In the case summary on metastatic angiosarcoma below, which drug was started off-label after whole genome sequencing?

*Extracted text*
▶

Dramatic response of metastatic cutaneous angiosarcoma to an immune checkpoint inhibitor in a patient with Xeroderma Pigmentosum: whole genome sequencing aids treatment decision in end-stage disease.

Published: 19 September 2019| Version 1 | DOI: 10.17632/7cxt72pckw.1
Serena Nik-Zainal


"Mutational signatures" are patterns of mutations that report DNA damage and subsequent repair processes that have occurred. Whole genome sequencing (WGS) can provide additional information to standard diagnostic techniques and can identify therapeutic targets. A 32-year-old male with Xeroderma Pigmentosum developed metastatic angiosarcoma which was unresponsive to three lines of conventional sarcoma therapies. WGS was performed on his primary cancer revealing a hypermutated tumor, including clonal ultraviolet radiation-induced mutational patterns (Signature 7) and subclonal signatures of mutated DNA Polymerase-epsilon (POLE) (Signature 10). These signatures are associated with response to immune-checkpoint blockade. Immunohistochemistry confirmed high PD-L1 expression in metastatic deposits. The anti-PD-1 monoclonal antibody Pembrolizumab was commenced off-label given the POLE mutation and high mutational load. After four cycles, there was significant reduction in his disease with almost complete resolution of the metastatic deposits. This case highlights the importance of WGS in the analysis, interpretation and treatment of cancers. We anticipate that as WGS becomes integral to the cancer diagnostic pathway, treatments will be stratified to the individual based upon their unique genomic and/or transcriptomic profile, enhancing classical approaches of histologically-driven treatment decisions.

◀

*Exercise data*

▶

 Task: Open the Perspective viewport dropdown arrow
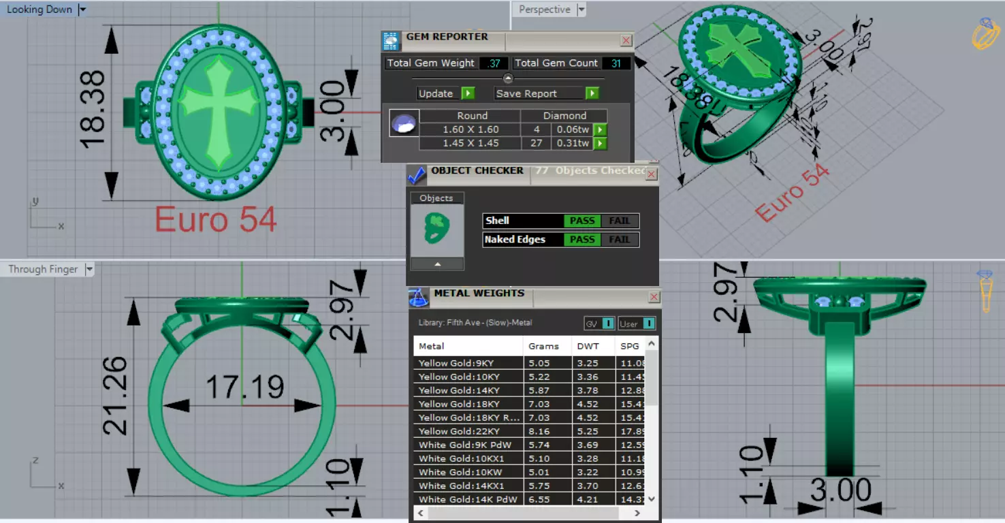pyautogui.click(x=581, y=10)
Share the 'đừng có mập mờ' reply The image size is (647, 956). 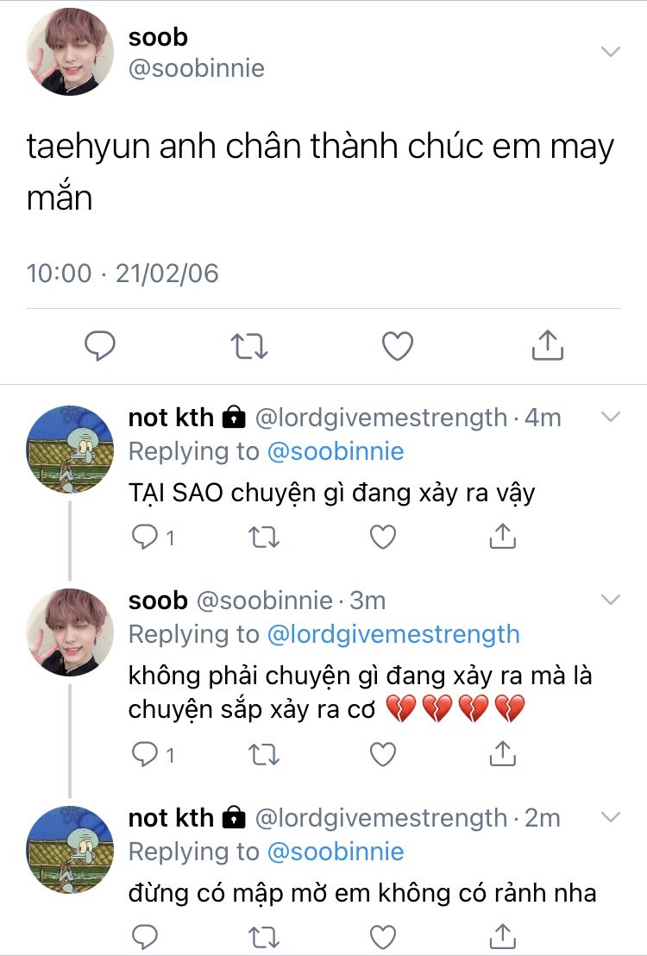(x=502, y=936)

◀

*Answer to this exercise*
Pembrolizumab, an anti-PD-1 monoclonal antibody.